O aspecto positivo é que, pela primeira vez em muito tempo, os partidos estão diante de um interlocutor duro, que não está disposto a ceder à primeira exposição dos caninos.

terça-feira, 12 de julho de 2011

Bandeira branca

Não era tão difícil assim prever que Luiz Antônio Pagot nada falaria na audiência do Senado. E se nada falou no Senado, são grandes as chances de manter a mesma postura na Câmara, amanhã. E por que não falou? Porque o governo não engoliu os blefes do PR. Pela primeira vez, em muito tempo, se vê um presidente da República enfrentar um partido que quis colocá-lo contra a parede. Num passado não tão distante assim, Valdemar Costa Neto e seus agentes teriam ganhado a queda de braço.
Dilma mostrou que o pretenso jogo pesado do PR não funcionaria. Ela insistiu que ou Paulo Sérgio Passos assumiria o Ministério dos Transportes ou quem a legenda indicasse ficaria isolado na cúpula, sem poder fazer os auxiliares. O único erro da presidente foi não ter colocado essa corja para fora antes, pois, como devia obrigações ao ex-presidente Lula, decidiu mantê-la. Mas assim que pode e houve argumento, Dilma tocou-a pela porta dos fundos a vassouradas.
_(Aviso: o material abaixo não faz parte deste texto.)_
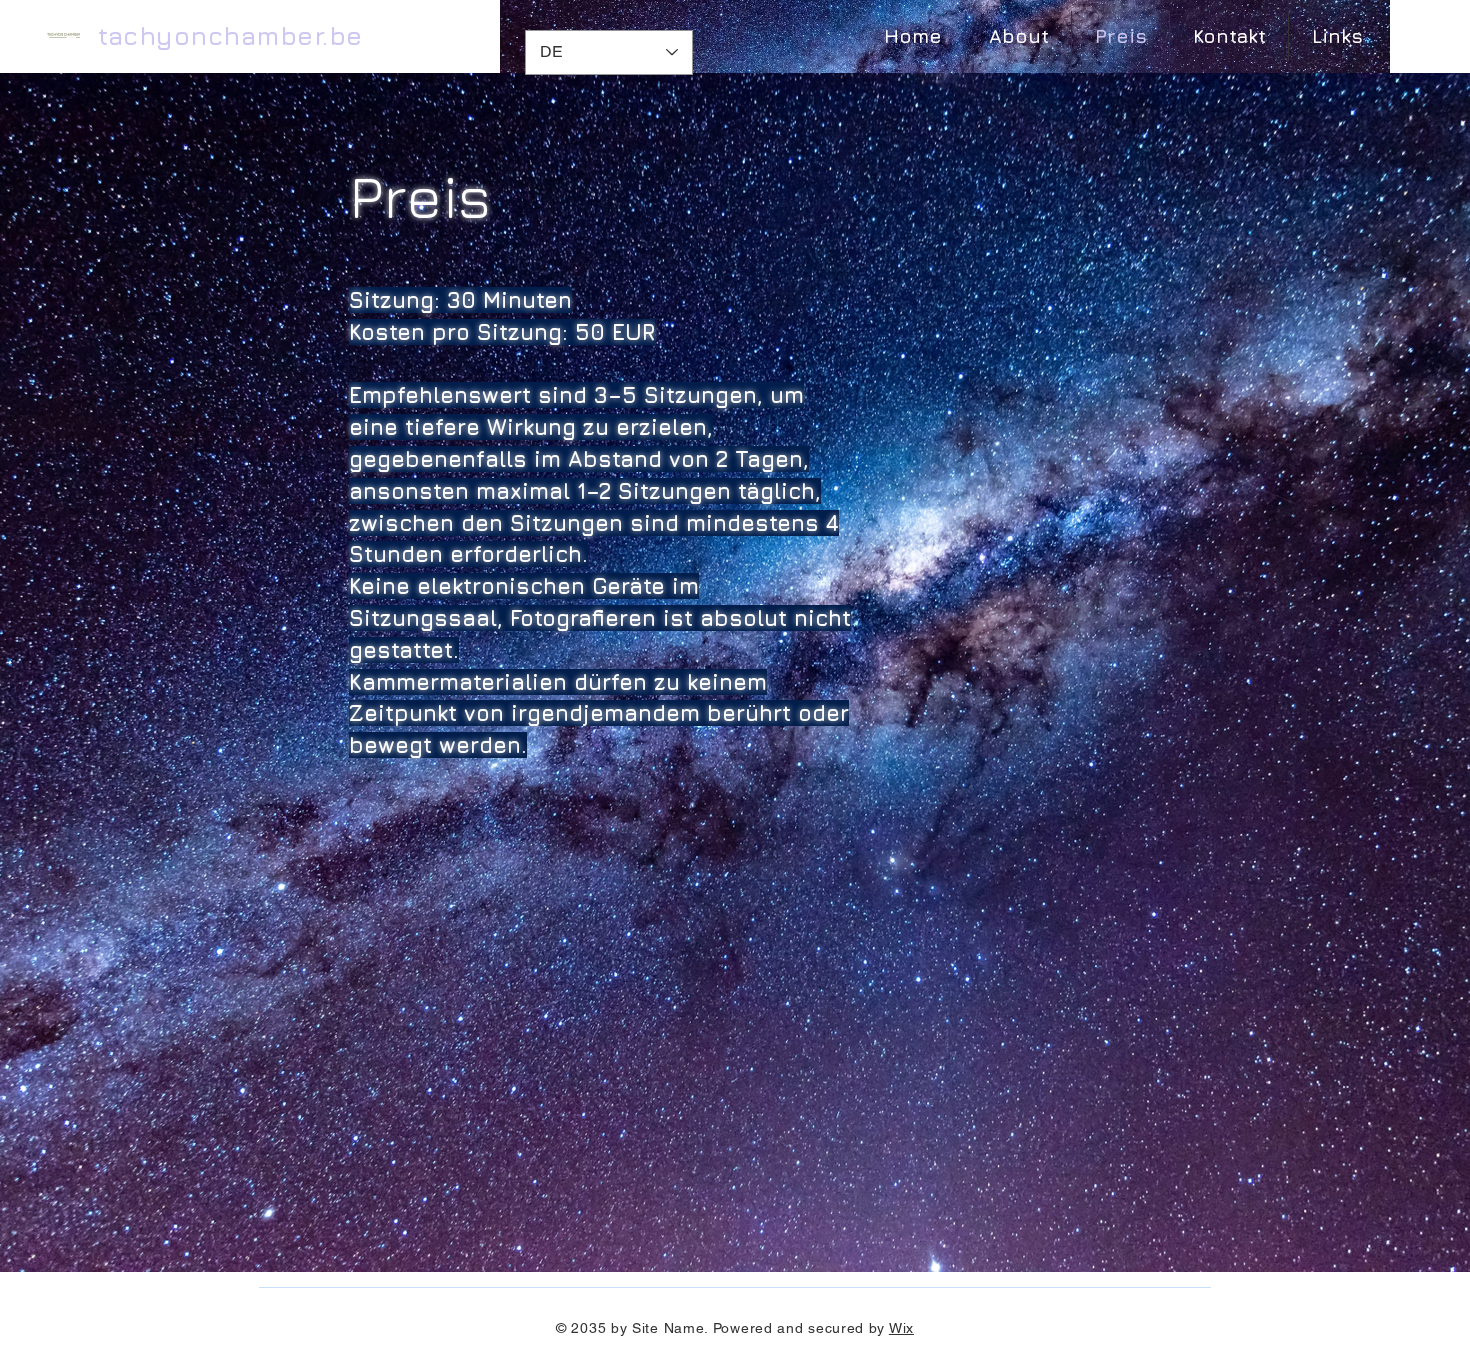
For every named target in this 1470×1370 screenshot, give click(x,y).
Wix (901, 1328)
O senador Blairo Maggi não aceitou a vaga não somente porque tem telhado de vidro, negócios com o governo etc. Não aceitou porque ficaria como a Rainha da Inglaterra, ou seja, manda, mas não governa. Quem governaria seria Dilma e sua gente. A presidente, inclusive, mostrou que cansou de cozinhar o galo ao efetivar Paulo Passos como ministro. Sinalizou que o PR continuava à frente do Ministério dos Transportes, mas não seria o PR de Valdemar e Alfredo Nascimento - seria o “seu” PR. Agora, Paulinho – como a presidente o chama – pode fazer seus auxiliares, inclusive os novos presidentes do DNIT e da Valec.
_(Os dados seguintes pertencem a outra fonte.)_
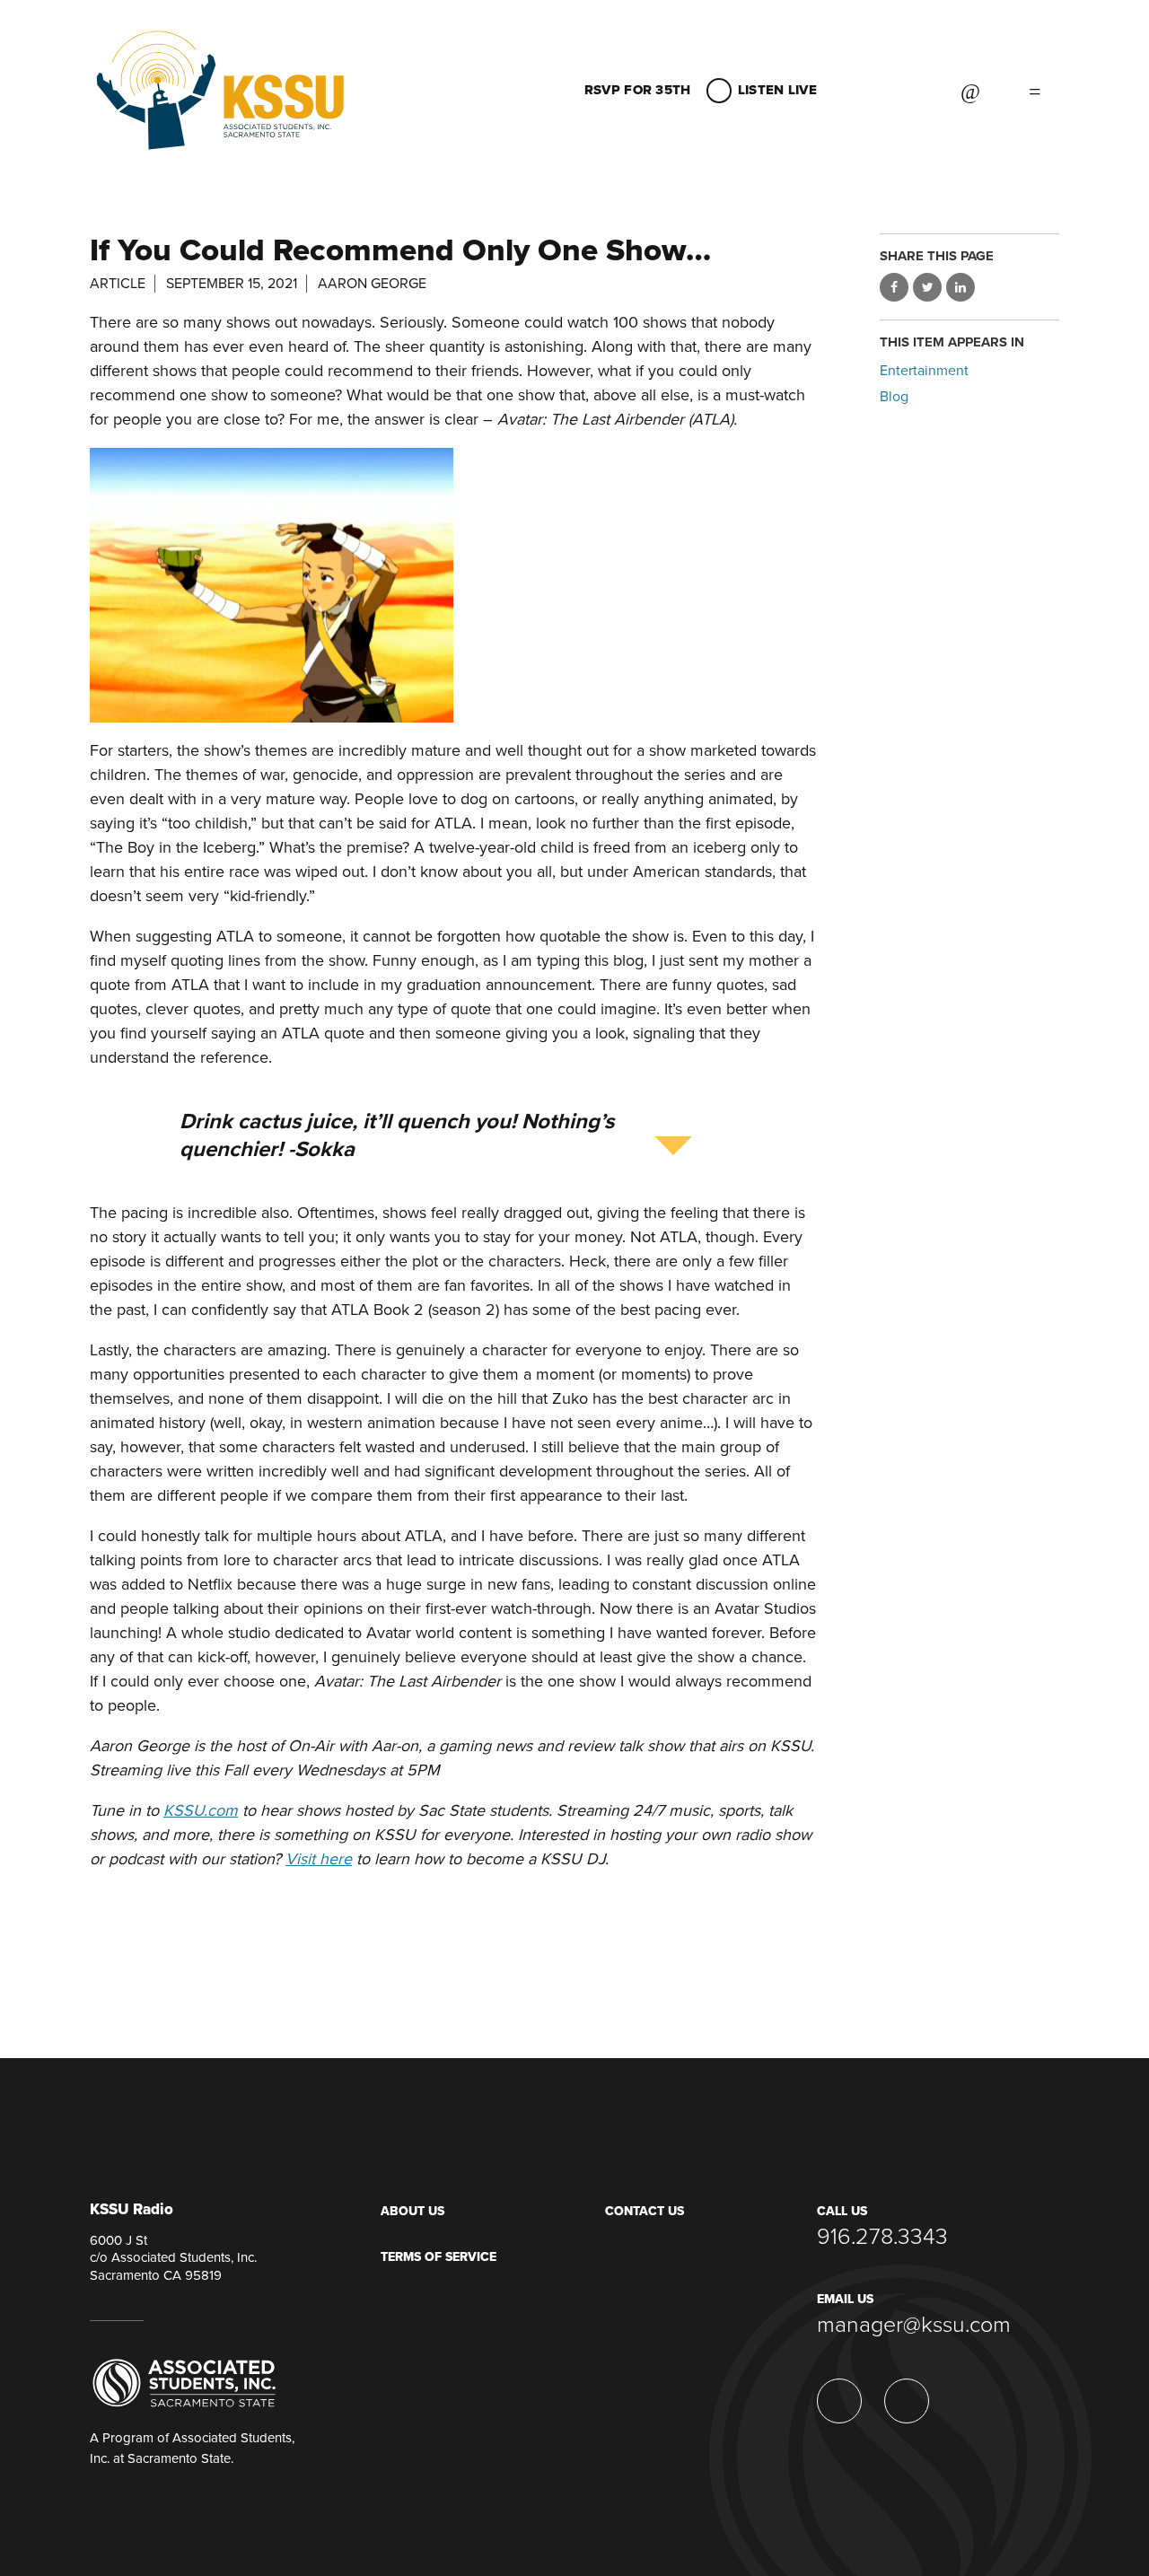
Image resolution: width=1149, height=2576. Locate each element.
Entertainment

O governo também agiu com velocidade quando o partido tentou trazer o ministro Paulo Bernardo (Comunicações) para brigar na rua. No domingo, ele concedeu entrevista a’O Globo, mostrando que as insinuações que vinham fazendo Pagot, Blairo e o PR não passavam de blefe. Ou seja, respondeu rápido e enfaticamente e jogou no colo deles o ônus da prova.
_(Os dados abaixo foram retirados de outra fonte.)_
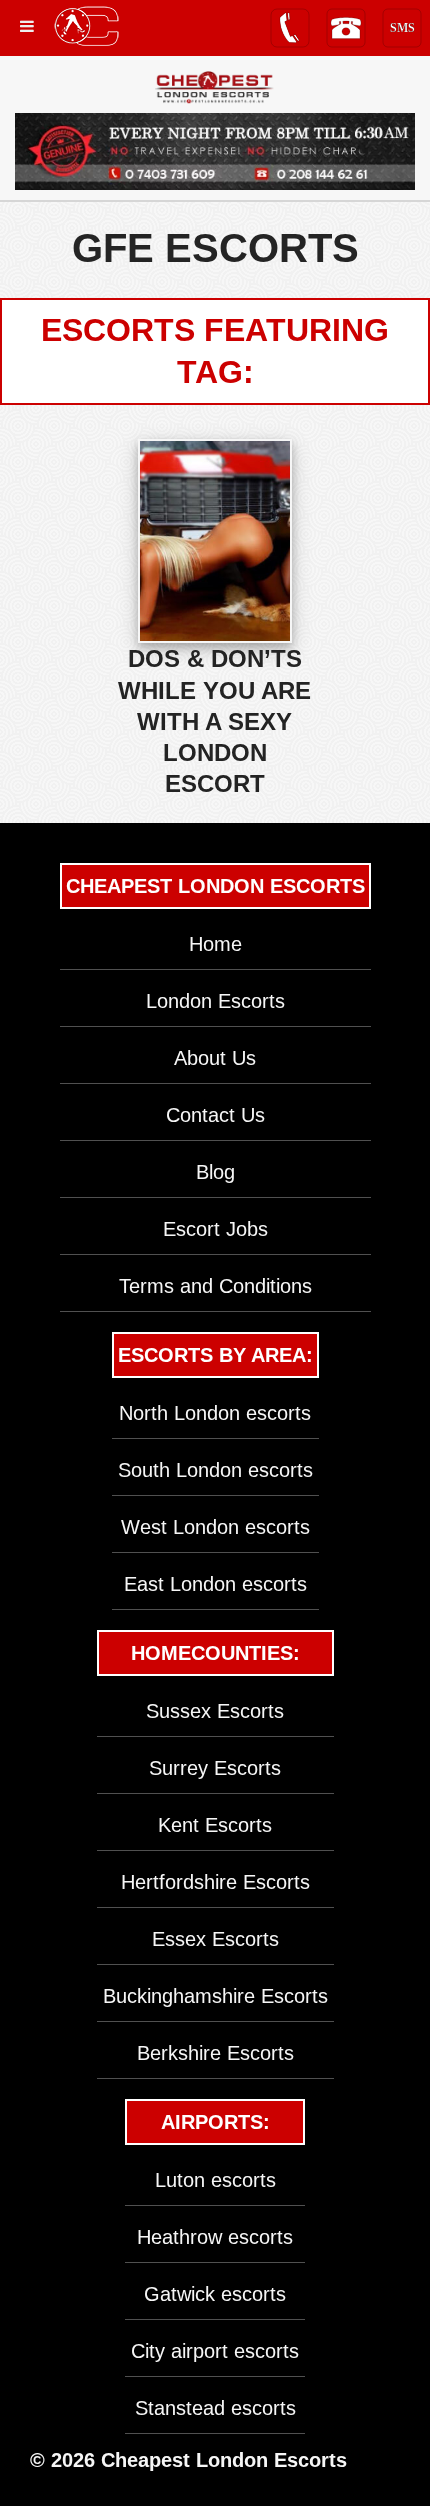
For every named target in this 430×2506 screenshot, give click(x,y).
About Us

Dessa ópera, o resumo é que Pagot chegou ao depoimento de hoje no Senado sem ter muito o que dizer. O pessoal da oposição até que tentou, mas ficou evidente pela exposição de motivos que fez antes de responder às perguntas dos senadores que a montanha iria parir um rato. O que o PR faz agora é recolher os cacos para não perder mais espaço.
Isso quer dizer o seguinte: o partido vai engolir em seco a colocação de Paulo Passos como ministro e, de cara alegre, considerá-lo “do partido”. Havia até mesmo alguns senadores – como Magno Malta (ES) – que já trabalhavam com essa hipótese, sinal de que o PR estava pronto para estender a bandeira branca. Dilma conseguiu o que queria: que Valdemar Costa Neto e sua gente tivessem a entrada vetada no prédio do Ministério.
O outro lado dessa moeda é o seguinte: se algo de errado acontecer durante a gestão de Paulinho, o escândalo subirá a rampa do Palácio do Planalto com uma velocidade impressionante.